The Rub - There is NO BOUNCING when doing the movement. Doing so doesn't do anything for muscle gain. Sow and controlled movements work the best when training calves. Your calves are thick muscle and must remain under constant tension to grow, slow methodic movement give them that tension.

Seated Calf Raises: Seated raise are preformed just like power squat on a sparing basis. Seated calf raise add underlying width to the calves as well as a good split between the muscles when flexed.

Exercise performance - Adjust the machine pads so the you calves are fully stretched when your starting. Preform you movement in a controlled manner with a squeeze at the top of each repetition.
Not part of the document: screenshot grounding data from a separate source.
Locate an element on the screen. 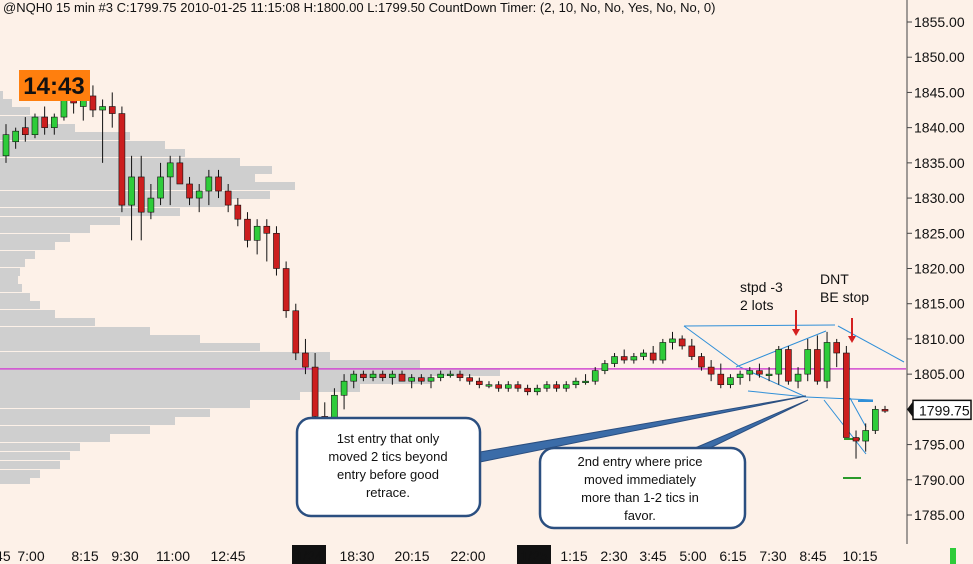  x-tick-label: 7:00 is located at coordinates (30, 556).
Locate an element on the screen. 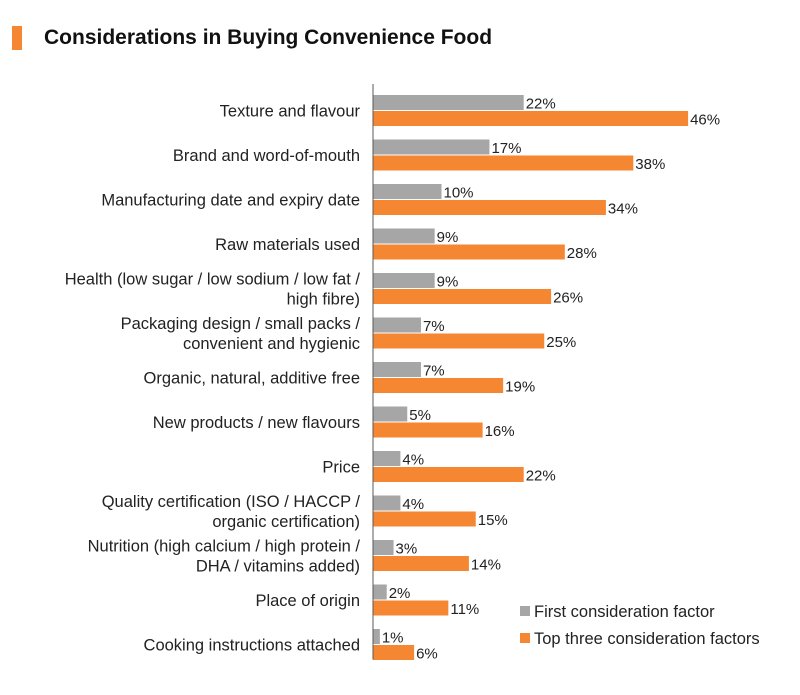 This screenshot has height=695, width=800. category-label: Texture and flavour is located at coordinates (290, 112).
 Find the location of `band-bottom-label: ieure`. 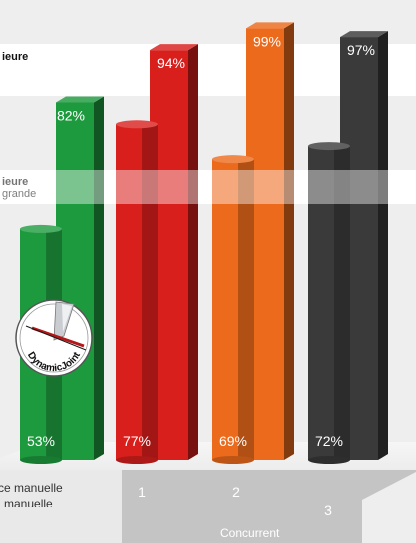

band-bottom-label: ieure is located at coordinates (16, 182).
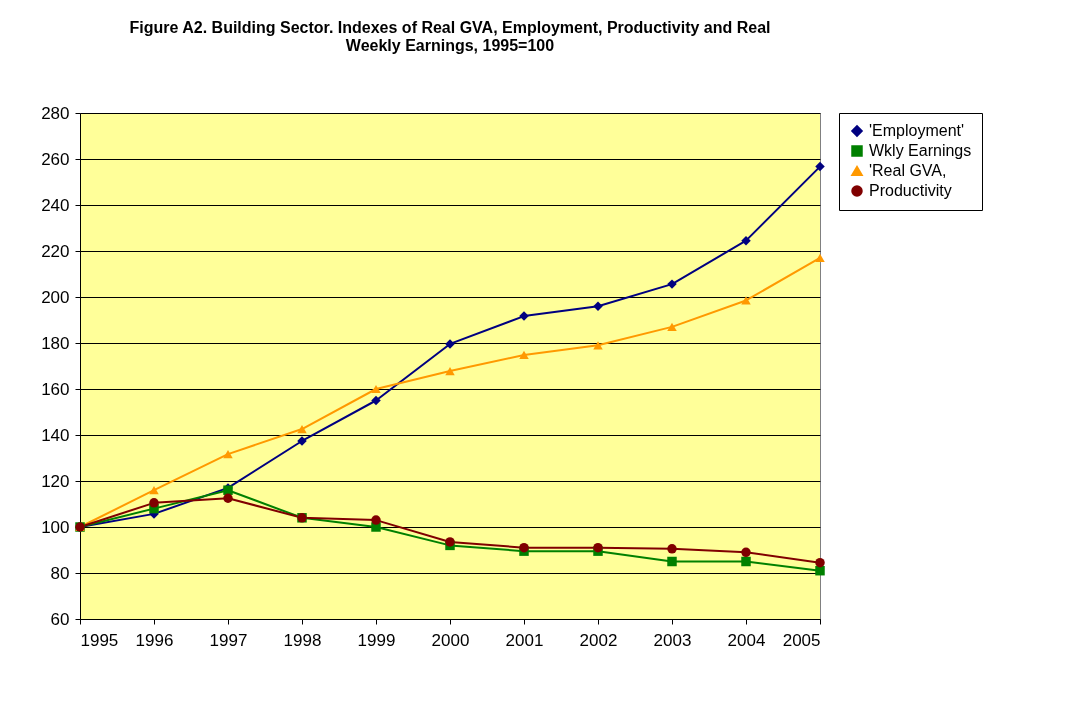  What do you see at coordinates (910, 190) in the screenshot?
I see `legend-label: Productivity` at bounding box center [910, 190].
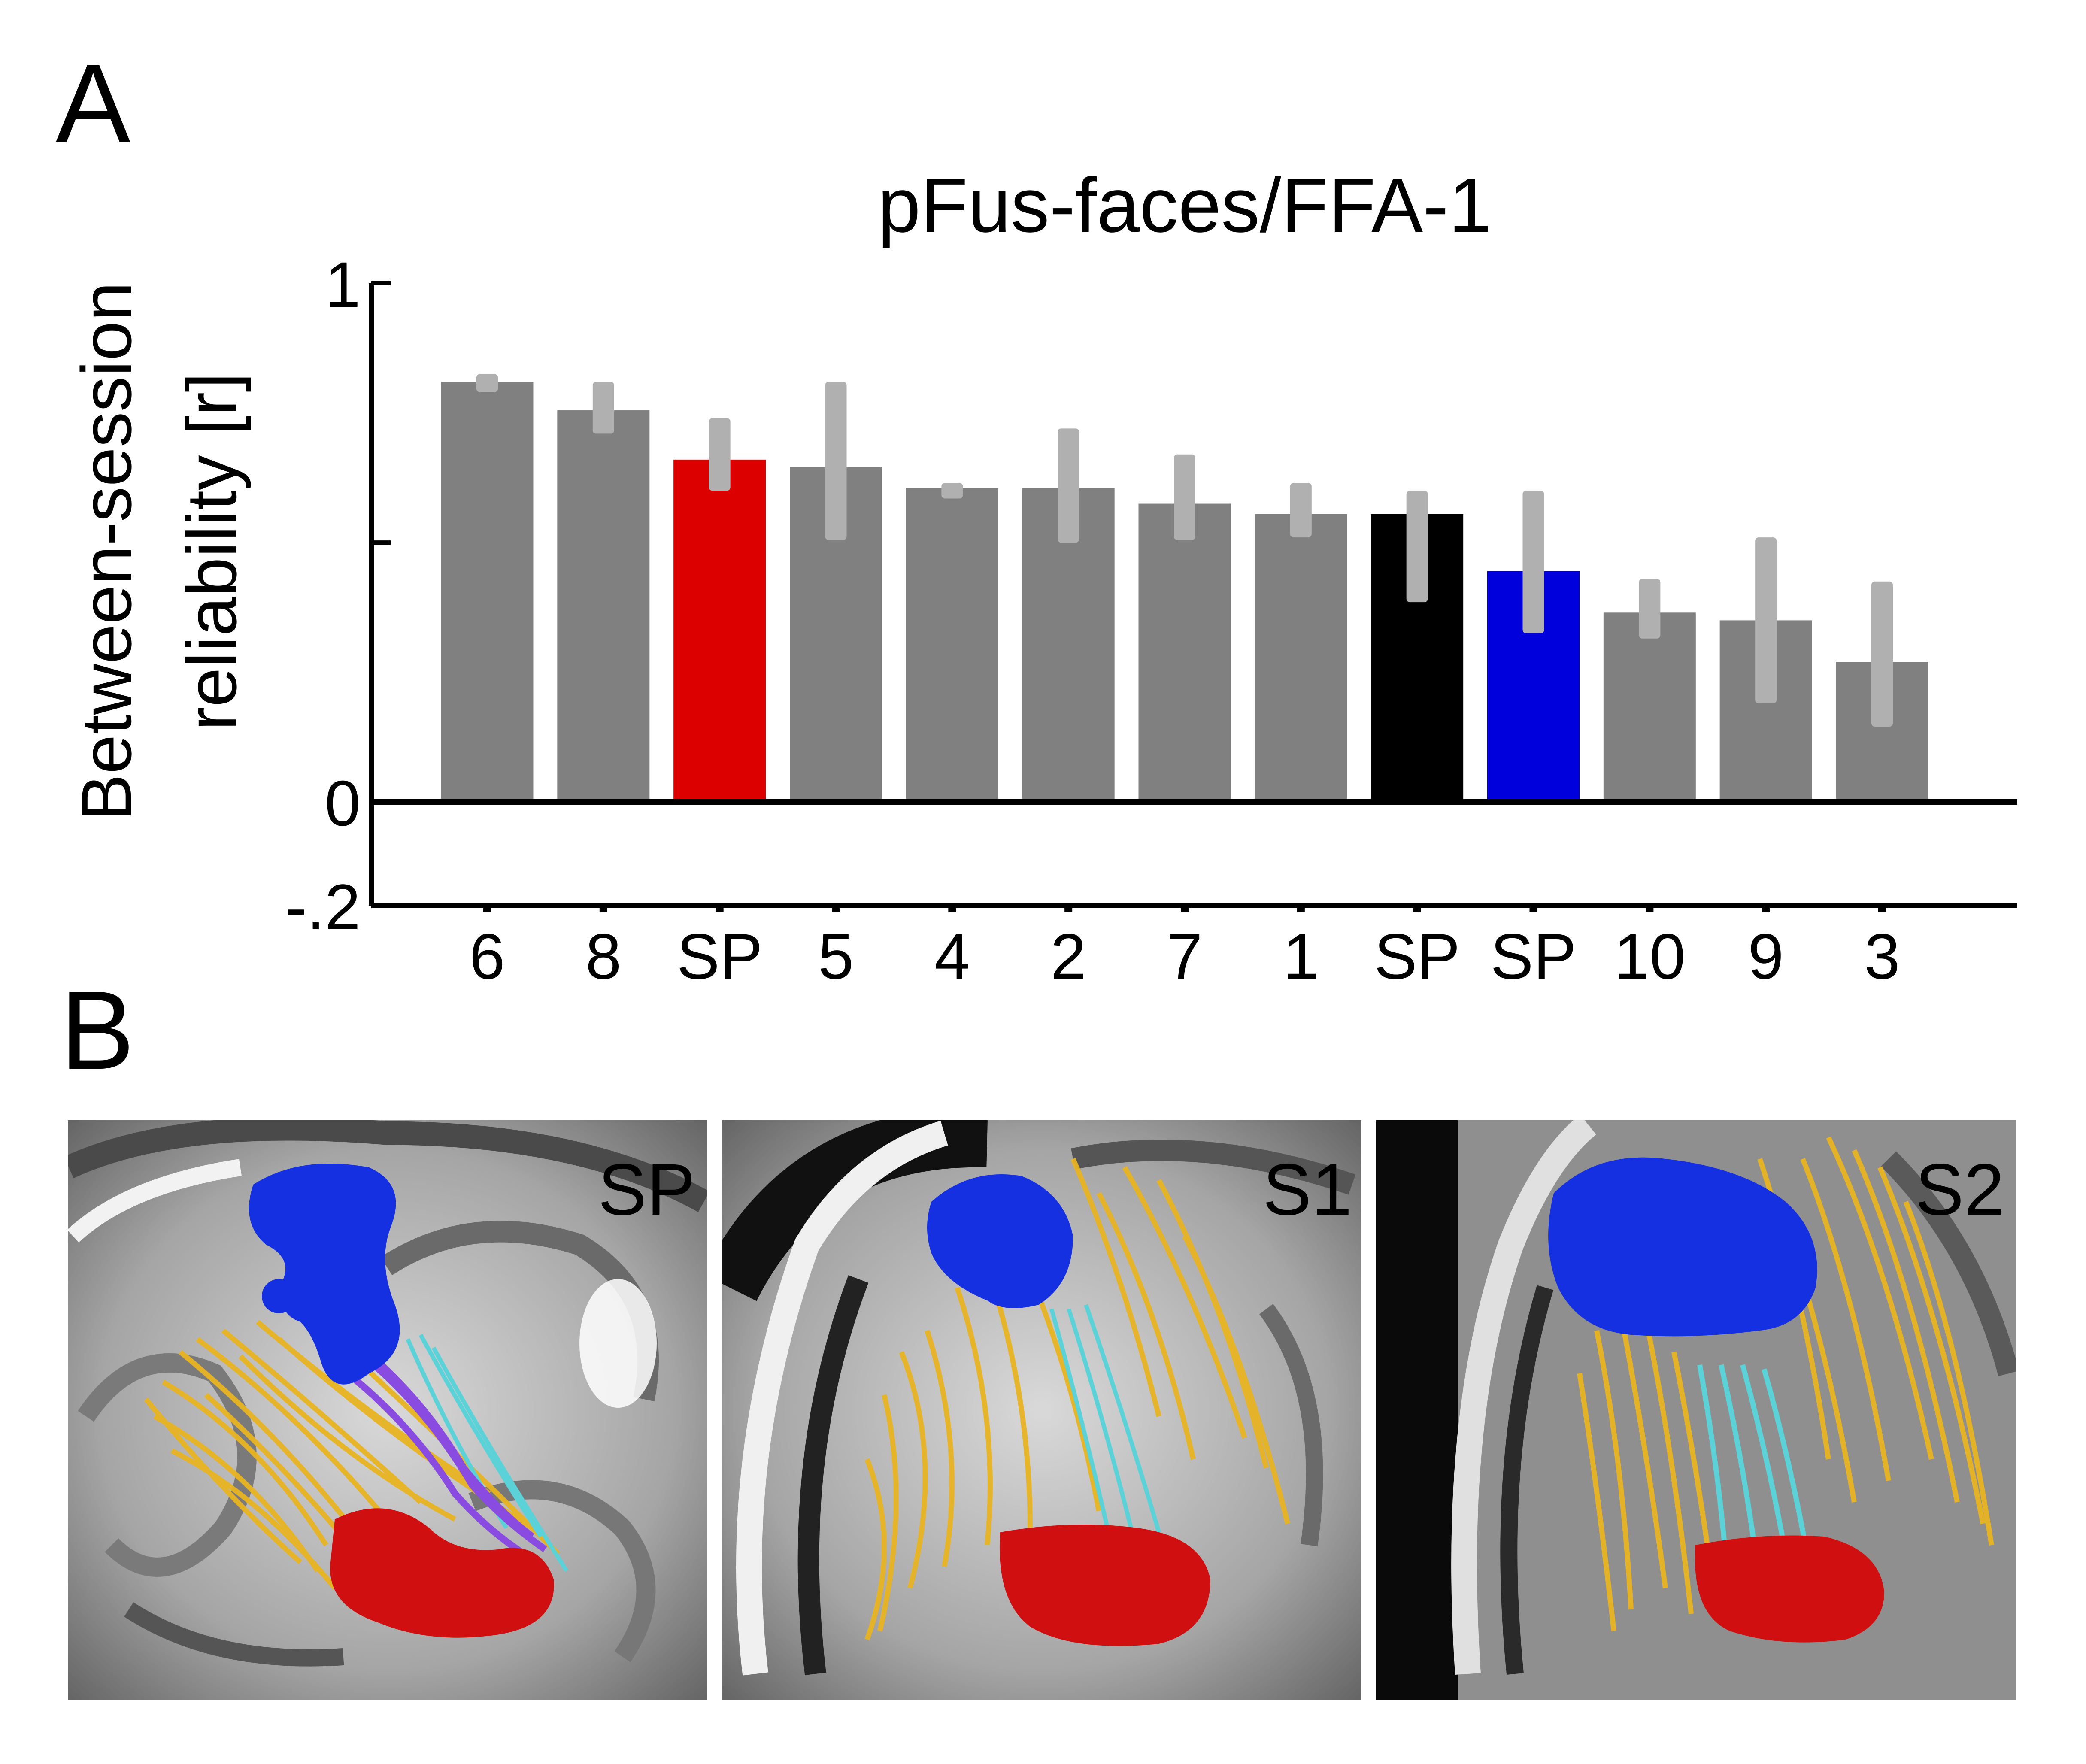 Image resolution: width=2086 pixels, height=1764 pixels. What do you see at coordinates (1696, 1410) in the screenshot?
I see `brain-image-s2: S2` at bounding box center [1696, 1410].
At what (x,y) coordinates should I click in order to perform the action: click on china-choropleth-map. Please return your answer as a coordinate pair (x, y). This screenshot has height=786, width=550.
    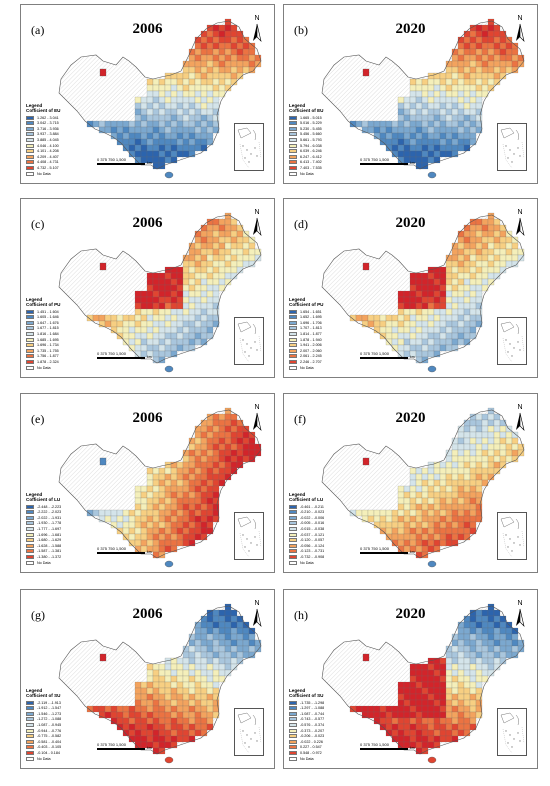
    Looking at the image, I should click on (423, 488).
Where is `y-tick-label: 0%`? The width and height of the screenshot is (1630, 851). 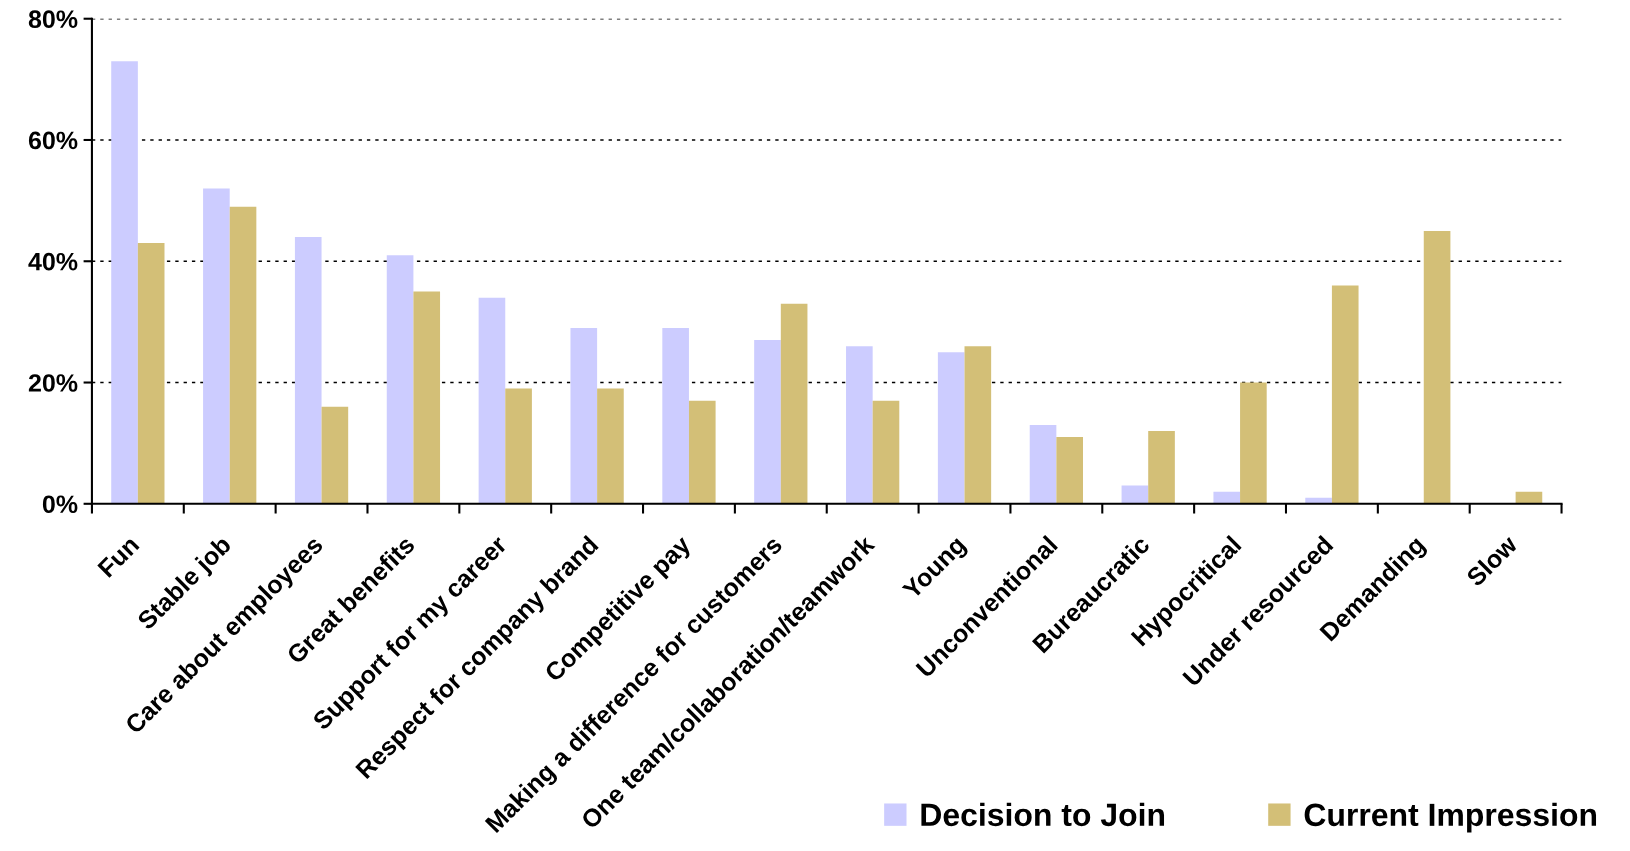
y-tick-label: 0% is located at coordinates (60, 504).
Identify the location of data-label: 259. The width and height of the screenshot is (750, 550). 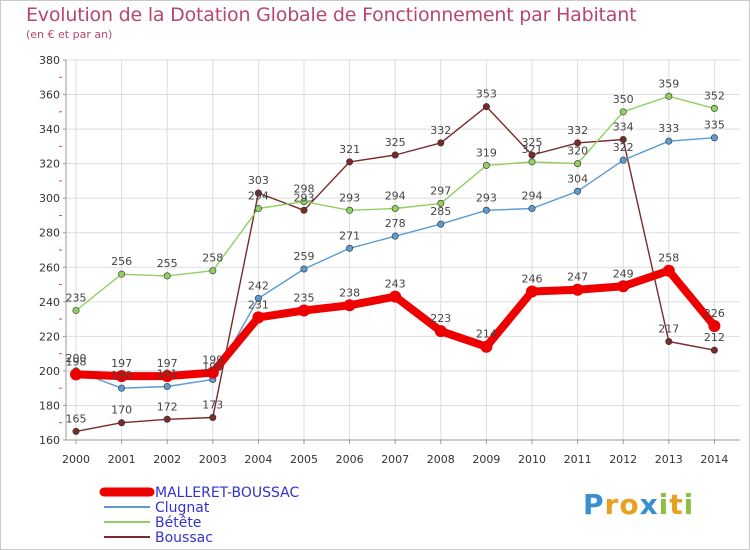
(304, 256).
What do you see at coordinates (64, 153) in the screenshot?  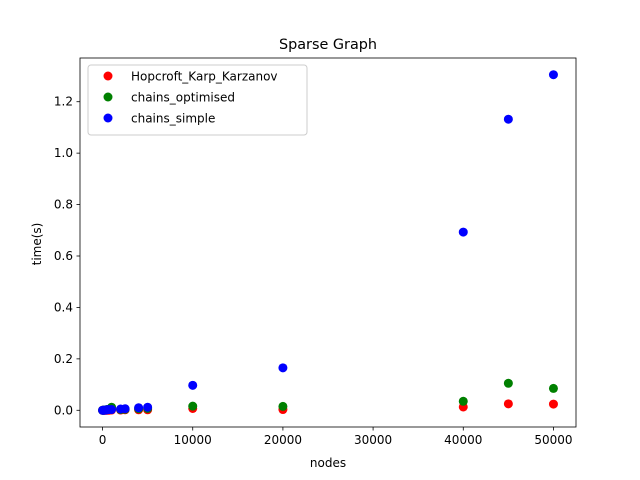 I see `y-tick-label: 1.0` at bounding box center [64, 153].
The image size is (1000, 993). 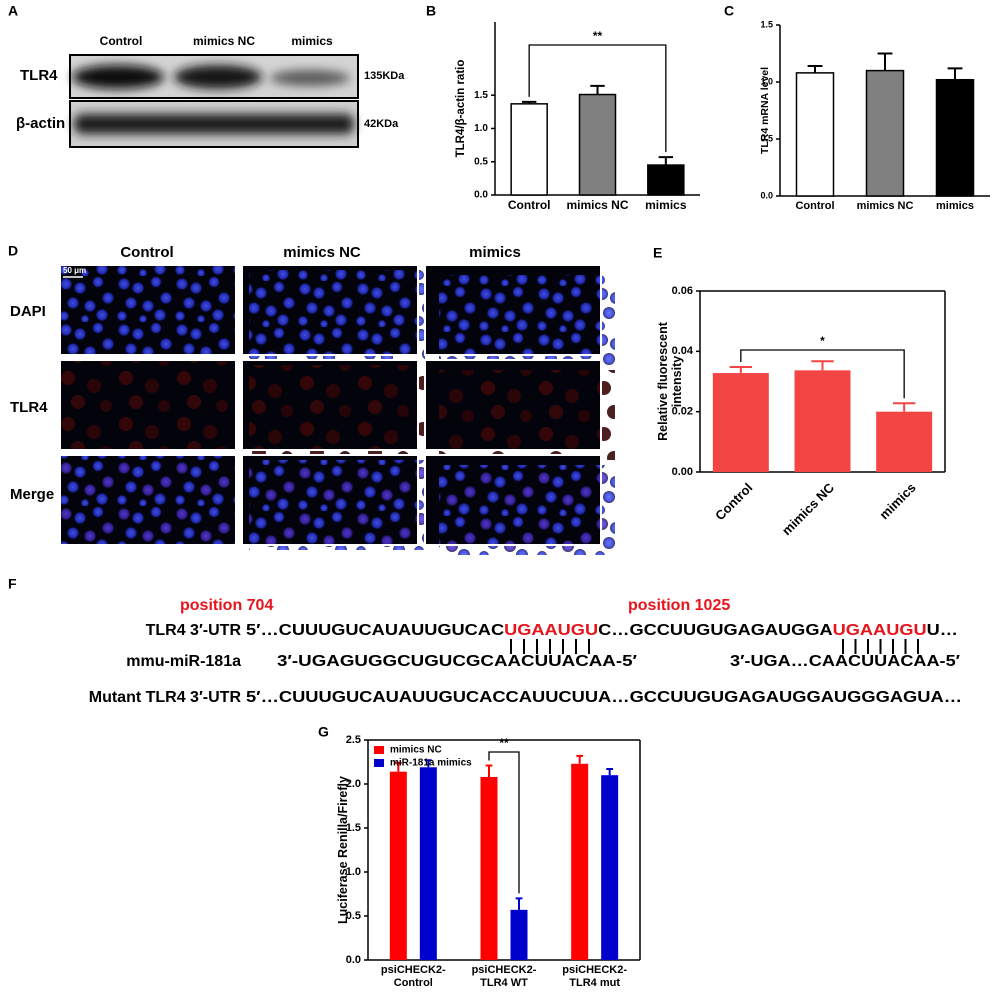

Unlike standing calf raise seated raises should not be preformed as a heavy exercise because doing so opens you up injury due to the extreme flexion of the ankle and surrounding tendons or ligaments.

The Rub - Even more so than standing raises there is NO BOUNCING when doing the movement.

4 Days a Week Training Split
Beginning Bodybuilding Leg Workouts
Workout One (Done 2 weeks in sucession)
Exercises Sets Reps
High Bar Squats 4 Sets 8-10 Reps
Stiff Legged Deadlifts 3 Sets 8 Reps
Standing Calf Raises 3 Sets 10-12 Reps
Workout Two - (Done ever third week)
Exercises Sets Reps
Low Bar Squats 5 Sets 10,8,6,4,4
Stiff Legged Deadlifts 3 Sets 12 Reps
Seated Calf Raises 2 Sets 12-15 Reps
Workout Schedule:

Conclusion - Building a set of powerful, high quality wheels for the beginning or strating bodybuilder is only a squat, stiff legged deadlift, and standing calf raise away. Don't get caught up in the BS of todays hype style training. Teenage or beginning bodybuilding is about foundation building, Bedrock Bodybuilding is Foundation Bodybuilding!